The Australian Conservation Environment is calling on Australians to challenge BHP Billiton’s (BHPB) uranium expansion plan at Olympic Dam by making public submissions in the next two weeks. The proposal will represent another difficult decision on uranium mining for Environment Minister Peter Garrett. Having approved the new Four Mile mine last week, it will be his job to make the final decision on BPHB’s Environmental Impact Statement (EIS) for the project. The ACF says Australia should not become the uranium quarry to the global nuclear industry. “Our uranium exports fuel unacceptable nuclear risks and unresolved nuclear waste management around the globe,” says its statement calling for public submissions.
The ACF call is supported by local indigenous groups who have labelled the expansion “environmental genocide”. Rebecca Wingfield is a Kokatha custodian and an international human rights campaigner for Aboriginal people. She is also a traditional owner of the land around the Olympic Dam site. Wingfield disputes the claim of the SA government and BHPB that there is no scientific research proving the environmental harm of uranium mining. She also referred to the Manila Declaration signed by Indigenous organisations from 35 countries which says that mining exploitation without consent has led to “the worst forms of environmental degradation, human rights violations and land dispossession and is contributing to climate change.”
Unsurprisingly BHPB don’t quite see it that way. Their Olympic Dam is already a massive copper, uranium, gold and silver mine situated south of Lake Eyre in remote northern South Australia, about five hour s drive north of Adelaide. According to the Draft EIS for the expansion project, Olympic Dam is the world’s largest known uranium deposit and world' fourth largest reserve of copper. The massive 11 year expansion project involves the creation of a new open pit mine, an upgrade of the smelter and new concentrator and hydrometallurgical plants to process the additional ore. There would also be a desalination plant at Whyalla, a new rail network, a new airport, a new port at Darwin, a new barge landing facility at Port Augusta, and 270kms of additional electricity transmission lines also from Port Augusta.

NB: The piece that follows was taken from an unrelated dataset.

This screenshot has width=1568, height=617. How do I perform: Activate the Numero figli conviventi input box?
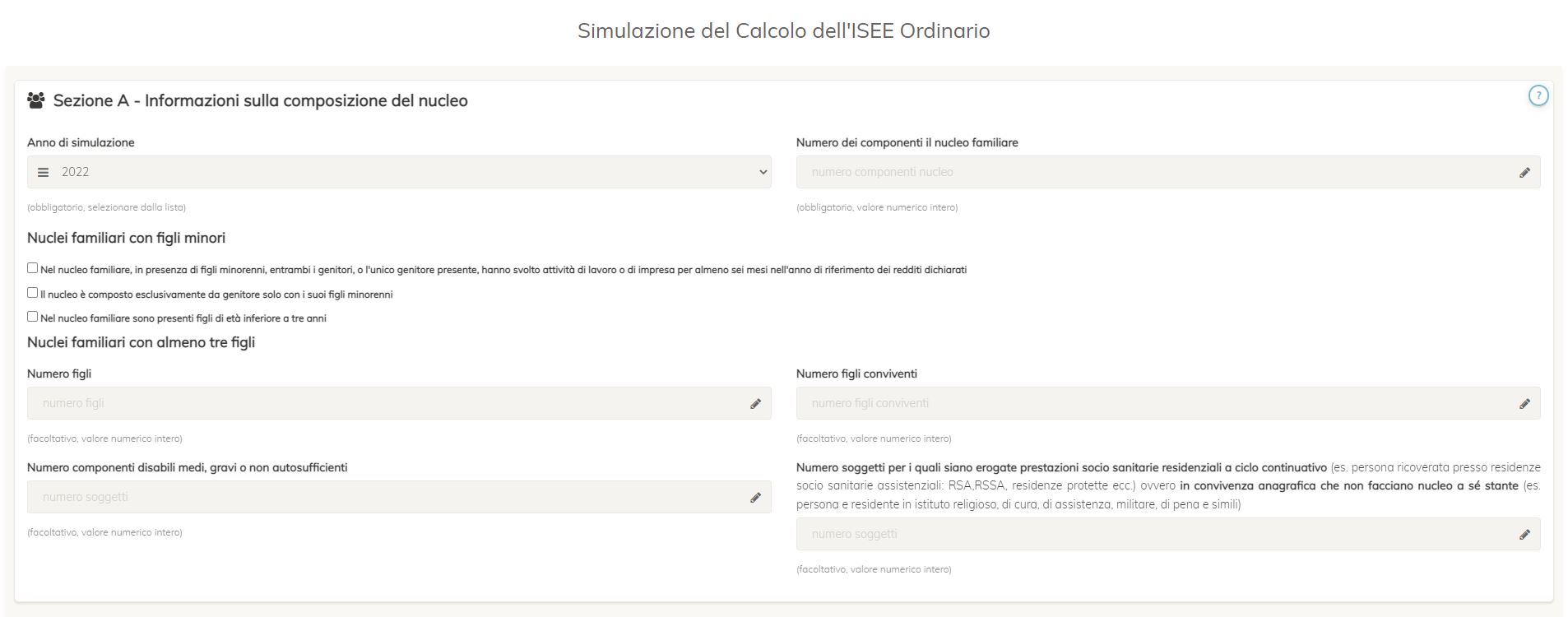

The company town 14km from the mine will also be expanded. Roxby Downs was established in 1988 by Western Mining Corporation to service the uranium mine. BHPB bought out the mine in 2005 and with it the town. According to the 2006 census 4,054 now live there with continued growth expected. It is a young population – only 150 are over 55 and the town’s cemetery is empty. The residential population is supplemented by a fly-in/ fly-out workforce which brings the population up to 5,000. The local council claims that theirs is the most affluent postcode in the state: in 2006, the median individual weekly income was $1,103, more than double the national average.
But not everyone there seems very interested in the plans BHPB have for the town. The blog Stories from a Communist Lemon Factory reported that at the end of May the company held an EIS information session at the Roxby Downs leisure centre. However hardly anyone from the community attended. But the town won’t escape the development. The expansion will double the workforce to 8,000 and the new arrivals will need homes, shops, schools and other infrastructure.
Pro-development South Australian Premier Mike Rann also says the mining expansion will have big flow-on effects for the Roxby Downs community. “From the childcare to the local school, to a big increase in the size of the police station, particularly to do with the construction camp that will be part of the process of shifting a million tonnes of rock a day,” he said. The South Australian government is keen for the plan to go ahead. Rann has already given a go-ahead for a $10 million police station for an extra 30 officers to be operational by September.
The ACF does not dispute the economic growth the new project brings to Roxby but says that uranium is not the only option. ACF Nuclear Free Campaigner David Noonan says that the mine should expand with copper. “Setting out a path for Olympic Dam to process all its copper products in South Australia, instead of processing a bulk radioactive copper concentrate in China, would boost local jobs and be much better for the global environment,” he said. Noonan says the risks associated with uranium mining are too great. He says the EIS must explain how BHPB will manage the expanded mine’s bulk radioactive tailings waste for the 10,000 years they remain a radiological hazard. The writer behind the Communist Lemon Factory had similar concerns. “I have to wonder if Olympic Dam will become the next Woomera, forever haunted by its relationship with radiation,” she said.
Public submissions on the EIS must be in by Friday 7 August.